When explaining Saturn, I always point out its position at the borderlands of the solar system. They are the farthest planet we can see with the naked eye, marking both the distance our sight can go and demarcating its limits. They teeter at the edge of the known and also bar, or delay, our entry to the realms beyond. Even if animals cannot experience Saturn, they can still be of the nature of Saturn, as indicated by Agrippa listing “creeping things that are removed, solitary, nocturnal” animals as under the Greater Malefics’ auspices. Abu Ma’shar also adds long journeys, travel over long distances and absences from your homeland as Saturn’s children. All of these align with the image of Saturn as the parent of the exiled, the separated, those who do not completely belong to the time and place in which they find themselves.

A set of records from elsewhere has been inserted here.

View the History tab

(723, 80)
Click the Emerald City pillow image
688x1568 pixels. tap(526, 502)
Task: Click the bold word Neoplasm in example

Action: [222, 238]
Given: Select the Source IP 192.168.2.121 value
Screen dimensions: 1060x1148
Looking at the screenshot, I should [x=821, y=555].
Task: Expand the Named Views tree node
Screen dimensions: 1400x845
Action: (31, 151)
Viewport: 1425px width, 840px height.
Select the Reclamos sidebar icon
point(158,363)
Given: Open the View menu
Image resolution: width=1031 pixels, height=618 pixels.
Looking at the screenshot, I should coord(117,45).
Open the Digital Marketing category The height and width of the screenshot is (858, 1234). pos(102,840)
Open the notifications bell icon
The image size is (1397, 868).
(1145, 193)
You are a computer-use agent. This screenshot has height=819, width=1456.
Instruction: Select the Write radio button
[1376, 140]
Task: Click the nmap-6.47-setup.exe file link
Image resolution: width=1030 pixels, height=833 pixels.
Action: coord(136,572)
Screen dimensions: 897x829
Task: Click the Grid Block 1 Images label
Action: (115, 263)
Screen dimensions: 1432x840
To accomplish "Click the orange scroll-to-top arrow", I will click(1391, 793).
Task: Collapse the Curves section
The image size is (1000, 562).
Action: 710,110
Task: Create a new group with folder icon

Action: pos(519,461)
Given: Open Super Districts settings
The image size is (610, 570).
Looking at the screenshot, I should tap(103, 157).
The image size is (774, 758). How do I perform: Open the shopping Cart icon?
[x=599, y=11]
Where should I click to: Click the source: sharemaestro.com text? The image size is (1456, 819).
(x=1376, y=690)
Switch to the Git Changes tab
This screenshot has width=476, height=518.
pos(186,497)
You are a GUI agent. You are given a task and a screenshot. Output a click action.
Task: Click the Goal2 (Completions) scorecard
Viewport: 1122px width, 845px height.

This definition encompasses misanthropes, immigrants, refugees, outcasts, scapegoats, expatriates, the ostracized, or what Dr. Ali Olomi calls “liminal people,” those existing between or in no place.3 Even those who sit alone during lunch or never feel like they fit in can say they are Saturn’s children. But, like much of Saturn, there is a hidden benefit to the separation they afford. Ficino says that while Saturn is “hostile to those people who are either leading publicly an ordinary life… [t]o the minds of those who are truly sequestered as much as possible, he is in a way friendly, as to his kinfolk”.4 Truly submitting to your solitude while “laying aside their ordinary emotions” signals to Saturn that you are sympathetic to their divine will. When you feel alone and hopeless, you are not truly alone because that’s when Saturn emerges as an unlikely benefactor. He even says that Saturn has “relinquished the ordinary life to Jupiter” so Saturn can focusing on “[transcending] the physical”.5
Because, while difficult and isolating, the life of the exile that Saturn so values is also a portal to one of their great gifts: hard-won, durable wisdom.
an activity: Go a coffee shop, cafe, restaurant, you’ve never visited, preferably during a busy time with lots of people, and find a corner in which to sit with your drink. Imagine yourself a visitor from a foreign country or solar system, experiencing this place and culture for the first time. What do you notice? What insight does this outsider’s perspective afford?